Your Mama is a PERVERT Magnet

If you read my blog on a regular basis you maybe surprised to know that I actually try to be a good example to my children.I do not always succeed, but I try. For example I  try not to swear. My children are forever crying out "MOM! That's a bad word." And I am for ever apologizing, " I am sorry I should not have said that but..." I know that I should not try to mitigate the fact that I used bad language but sometimes you gotta swear to make your point. See I just did it again. BAD MOM! I also try to eat healthy. No processed foods, only whole, organic, and no GMO's. I am probably 70% successful at that. Which is a C- and I truly feel bad about that. I mean my kids deserve at least B effort from me on their behalf but I am SLACKER as well. I try to keep my room clean but without Agent Daddy that would be a lost cause.  Making the bed is a HUGE commitment for me. I mean when you make the bed you are saying "Ok, I am not going to go back to bed and try to start this day over." I am really not able to make that kind of commitment at 7:00 in the morning. I try to remember to say Please and Thank You EVERY time, including to my children, sadly my kids are the better example of how to do it right and often.

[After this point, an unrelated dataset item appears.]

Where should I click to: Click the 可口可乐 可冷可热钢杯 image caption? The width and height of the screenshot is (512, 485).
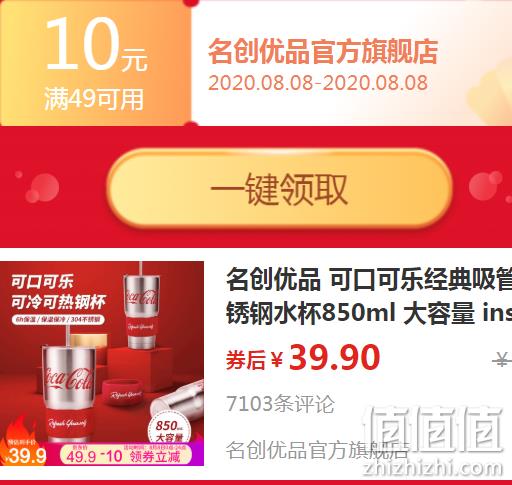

But one thing I do actually succeed at being the good example at is volunteering in my community, the kids school, and local charities. Usually this volunteering involves fund raising or sitting at a booth in the heat answering questions and/or selling stuff to raise money for a good cause. Funny thing about me is I have never met a stranger. I can talk and talk. My nick name as a small child was motor mouth. What got me in trouble in school is now what makes me valuable in my community. Go Figure. The other funny thing is that  since I got boobs I am magnet for every old PERVERT in the universe. Agent daddy actually thinks it is hysterical that all the old guys with walkers and wheel chairs ask me for my telephone number. When I am in my everyday life and one of these "gentlemen" approaches me I tell them "My husband is a jealous man and he has a gun." this usually sends 90% of them on their way. There is always that one guy who is sure that I am joking about the gun.  So my best line is "You know the last guy my husband caught me with hasn't been seen in 5 years. I hope he just moved away but there was a shovel and gravel in the back of our car so I am a little worried. Do you think I should call the police?"

But when you are volunteering you have to be nice to the suckers, I mean , "gentlemen" who come to your booth. I am there to sell and/or inform. Not to scare old men, although it is fun. So I have to be more subtle when letting my admirers know that I am not interested. Unfortunately the other people I volunteer with have decided that using my pervert magnet is the best way to break all sales records, so they encourage these guys to stay a while. I am not sure what seeing mommy being chased by old perverts is teaching my kids, but I am sure that someday they will say to me " Mommy why do all the old guys always hit on you?" and with the wisdom that has been the hallmark of my parenting style I will reply "Your mama is a pervert magnet."

Comments

  1. So....whatcha gonna do when granpa asks you to volunteer to shake the dew off his lily?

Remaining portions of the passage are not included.